▶ **Extract**
● ● ● ●

Filing strategies all faced the same commission: archive a just-finished project (a client workshop deliverable) so that a future colleague, human or agent, can find and reuse everything. The commission is scored on seven checks: a method entry filed; artifacts archived as exact copies; recurring patterns raised (each grounded in at least two documented instances); a reusable playbook including the intake questions to ask next time; catalog and cross-references updated; private and shared material kept separate; and every write independently verified against the drive listing.
3.4 Scoring
Binary per trap, from written outputs only, against the sealed key. The six core traps (T1 to T5 and T7) apply to every reading run, so reading quality is reported as x of 6. The honesty check T6 is reported separately, scored where the run made an explicit presence-or-absence determination. Bonus catches are reported but kept out of the denominator.
3.5 Measurement
Three quantities per run. Time: wall-clock from dispatch to final result, from the harness's run records.1 Computation: tokens spent. Metered exactly for every single-agent run and for each lead agent; assistant fleets and long-lived runs are estimated from transcript volume and always shown hatched, with ranges.2 Quality: the trap score, plus the commission checks for filing.
3.6 Controls and fairness
- Same drive, same model class, same production tooling, same day, for every run.
- The answer key was written before any run and never modified.
- The parallel-writer filing strategy received a second, comparable project, so it could not lean on entries the first archivist had already filed.
- Verification is independent: we re-listed the drive ourselves and byte-compared archived copies against originals. An agent saying "done" was never accepted as evidence.
- All test workspaces were deleted afterwards; the real drive was diffed before and after to confirm zero residue.
4The strategies
4.1 Five ways to read
R1 The solo librarian (baseline). One agent, the focused brief. It navigates the drive step by step: catalog first, then the folders that matter, opening files one at a time. It writes its dossier as it goes, so a partial result exists at every moment. This mirrors how a careful analyst works.

● ● ● ●

▶ **Data records**
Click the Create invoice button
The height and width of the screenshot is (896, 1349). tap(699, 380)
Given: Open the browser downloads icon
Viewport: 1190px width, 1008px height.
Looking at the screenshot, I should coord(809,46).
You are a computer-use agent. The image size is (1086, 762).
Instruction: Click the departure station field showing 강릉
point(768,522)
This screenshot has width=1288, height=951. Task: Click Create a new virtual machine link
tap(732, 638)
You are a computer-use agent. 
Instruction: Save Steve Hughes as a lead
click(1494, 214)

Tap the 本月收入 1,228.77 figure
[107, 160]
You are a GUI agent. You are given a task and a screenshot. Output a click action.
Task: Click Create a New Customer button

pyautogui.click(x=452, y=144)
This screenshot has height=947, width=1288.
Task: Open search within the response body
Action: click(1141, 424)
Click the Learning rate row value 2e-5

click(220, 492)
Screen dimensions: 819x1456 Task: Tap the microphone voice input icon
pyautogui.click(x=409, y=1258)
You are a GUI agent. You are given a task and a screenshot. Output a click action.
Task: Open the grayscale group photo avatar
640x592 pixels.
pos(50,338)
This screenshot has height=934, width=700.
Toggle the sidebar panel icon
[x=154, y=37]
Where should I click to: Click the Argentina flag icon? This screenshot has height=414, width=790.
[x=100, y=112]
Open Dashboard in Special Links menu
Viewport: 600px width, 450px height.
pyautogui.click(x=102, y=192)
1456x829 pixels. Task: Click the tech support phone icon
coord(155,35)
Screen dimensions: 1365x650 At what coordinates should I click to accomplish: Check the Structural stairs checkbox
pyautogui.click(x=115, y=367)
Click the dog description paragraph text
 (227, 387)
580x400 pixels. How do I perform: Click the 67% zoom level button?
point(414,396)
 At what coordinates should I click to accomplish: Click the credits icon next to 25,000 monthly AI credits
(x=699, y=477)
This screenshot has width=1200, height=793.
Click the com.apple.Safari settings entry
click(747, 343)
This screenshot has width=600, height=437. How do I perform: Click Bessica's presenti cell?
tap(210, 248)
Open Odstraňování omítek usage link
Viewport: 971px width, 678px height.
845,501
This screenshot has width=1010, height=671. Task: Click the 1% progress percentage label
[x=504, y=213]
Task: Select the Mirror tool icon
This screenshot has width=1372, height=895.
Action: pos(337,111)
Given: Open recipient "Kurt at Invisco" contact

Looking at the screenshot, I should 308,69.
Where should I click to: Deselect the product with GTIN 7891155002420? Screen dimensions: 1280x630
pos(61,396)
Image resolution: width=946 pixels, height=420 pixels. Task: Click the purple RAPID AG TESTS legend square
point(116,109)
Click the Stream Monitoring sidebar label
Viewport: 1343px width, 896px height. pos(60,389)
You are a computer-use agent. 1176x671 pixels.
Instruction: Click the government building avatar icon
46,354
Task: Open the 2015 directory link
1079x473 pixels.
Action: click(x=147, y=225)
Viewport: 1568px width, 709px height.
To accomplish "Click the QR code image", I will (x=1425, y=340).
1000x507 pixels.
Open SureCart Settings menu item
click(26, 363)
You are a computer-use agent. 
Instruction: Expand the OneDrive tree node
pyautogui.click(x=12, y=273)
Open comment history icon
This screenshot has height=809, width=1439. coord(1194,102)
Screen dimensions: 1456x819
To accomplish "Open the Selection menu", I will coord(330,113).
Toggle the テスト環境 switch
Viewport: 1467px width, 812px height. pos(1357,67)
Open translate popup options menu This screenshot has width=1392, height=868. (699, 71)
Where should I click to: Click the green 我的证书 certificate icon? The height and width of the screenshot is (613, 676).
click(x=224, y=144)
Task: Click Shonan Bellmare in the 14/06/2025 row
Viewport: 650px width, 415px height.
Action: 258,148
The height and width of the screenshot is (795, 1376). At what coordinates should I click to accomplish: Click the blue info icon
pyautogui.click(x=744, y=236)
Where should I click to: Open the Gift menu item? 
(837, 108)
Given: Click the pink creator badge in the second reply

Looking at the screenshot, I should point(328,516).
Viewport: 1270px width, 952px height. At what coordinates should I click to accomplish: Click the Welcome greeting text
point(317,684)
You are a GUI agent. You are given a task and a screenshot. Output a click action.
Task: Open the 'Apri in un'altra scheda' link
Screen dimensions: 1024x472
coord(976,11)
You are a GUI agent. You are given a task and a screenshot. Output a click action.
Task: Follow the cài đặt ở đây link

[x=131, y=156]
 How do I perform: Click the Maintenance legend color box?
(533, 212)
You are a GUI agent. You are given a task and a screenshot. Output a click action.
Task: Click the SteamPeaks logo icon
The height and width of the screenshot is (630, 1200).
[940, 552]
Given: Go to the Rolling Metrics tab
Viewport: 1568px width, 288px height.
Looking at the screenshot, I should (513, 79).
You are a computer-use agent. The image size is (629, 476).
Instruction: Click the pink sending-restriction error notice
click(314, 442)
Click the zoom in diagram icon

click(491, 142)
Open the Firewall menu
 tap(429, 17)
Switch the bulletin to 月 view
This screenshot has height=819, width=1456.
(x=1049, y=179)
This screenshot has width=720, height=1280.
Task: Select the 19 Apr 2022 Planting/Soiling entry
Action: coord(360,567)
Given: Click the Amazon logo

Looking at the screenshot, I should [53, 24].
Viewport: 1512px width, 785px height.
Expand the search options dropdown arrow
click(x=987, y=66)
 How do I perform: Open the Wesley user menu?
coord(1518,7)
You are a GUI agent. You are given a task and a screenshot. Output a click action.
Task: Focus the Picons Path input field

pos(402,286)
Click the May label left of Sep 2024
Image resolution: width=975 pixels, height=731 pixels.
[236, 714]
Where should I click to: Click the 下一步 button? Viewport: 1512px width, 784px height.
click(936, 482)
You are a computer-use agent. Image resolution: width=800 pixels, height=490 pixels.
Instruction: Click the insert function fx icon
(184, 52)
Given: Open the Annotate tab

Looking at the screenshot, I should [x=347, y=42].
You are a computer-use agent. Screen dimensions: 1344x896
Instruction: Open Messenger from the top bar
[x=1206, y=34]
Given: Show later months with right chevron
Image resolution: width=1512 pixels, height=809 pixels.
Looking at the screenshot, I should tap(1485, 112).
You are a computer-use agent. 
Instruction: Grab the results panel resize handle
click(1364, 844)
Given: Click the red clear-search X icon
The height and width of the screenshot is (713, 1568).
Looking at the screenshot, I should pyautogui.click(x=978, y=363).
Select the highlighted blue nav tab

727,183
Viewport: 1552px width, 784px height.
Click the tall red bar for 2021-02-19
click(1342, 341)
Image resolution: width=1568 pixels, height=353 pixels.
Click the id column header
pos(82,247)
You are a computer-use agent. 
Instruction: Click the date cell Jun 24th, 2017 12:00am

● ● ● ●

▶ **Problem set**
1. Answer these questions using the extract:
(a) On how many checks is the filing commission scored?
(b) Reading quality is reported as x out of what number?
(c) What did the parallel-writer filing strategy receive?
2. Copy out the records from the line containing "Where should I click to: Click the Argentina" up to and including the line containing "Viewport: 1343px width, 896px".

▶ **Results**
1.
(a) Seven.
(b) Six.
(c) A second, comparable project.

2.
Where should I click to: Click the Argentina flag icon? This screenshot has height=414, width=790.
[x=100, y=112]
Open Dashboard in Special Links menu
Viewport: 600px width, 450px height.
pyautogui.click(x=102, y=192)
1456x829 pixels. Task: Click the tech support phone icon
coord(155,35)
Screen dimensions: 1365x650 At what coordinates should I click to accomplish: Check the Structural stairs checkbox
pyautogui.click(x=115, y=367)
Click the dog description paragraph text
 (227, 387)
580x400 pixels. How do I perform: Click the 67% zoom level button?
point(414,396)
 At what coordinates should I click to accomplish: Click the credits icon next to 25,000 monthly AI credits
(x=699, y=477)
This screenshot has width=1200, height=793.
Click the com.apple.Safari settings entry
click(747, 343)
This screenshot has width=600, height=437. How do I perform: Click Bessica's presenti cell?
tap(210, 248)
Open Odstraňování omítek usage link
Viewport: 971px width, 678px height.
845,501
This screenshot has width=1010, height=671. Task: Click the 1% progress percentage label
[x=504, y=213]
Task: Select the Mirror tool icon
This screenshot has width=1372, height=895.
Action: pos(337,111)
Given: Open recipient "Kurt at Invisco" contact

Looking at the screenshot, I should 308,69.
Where should I click to: Deselect the product with GTIN 7891155002420? Screen dimensions: 1280x630
pos(61,396)
Image resolution: width=946 pixels, height=420 pixels. Task: Click the purple RAPID AG TESTS legend square
point(116,109)
Click the Stream Monitoring sidebar label
Viewport: 1343px width, 896px height. pos(60,389)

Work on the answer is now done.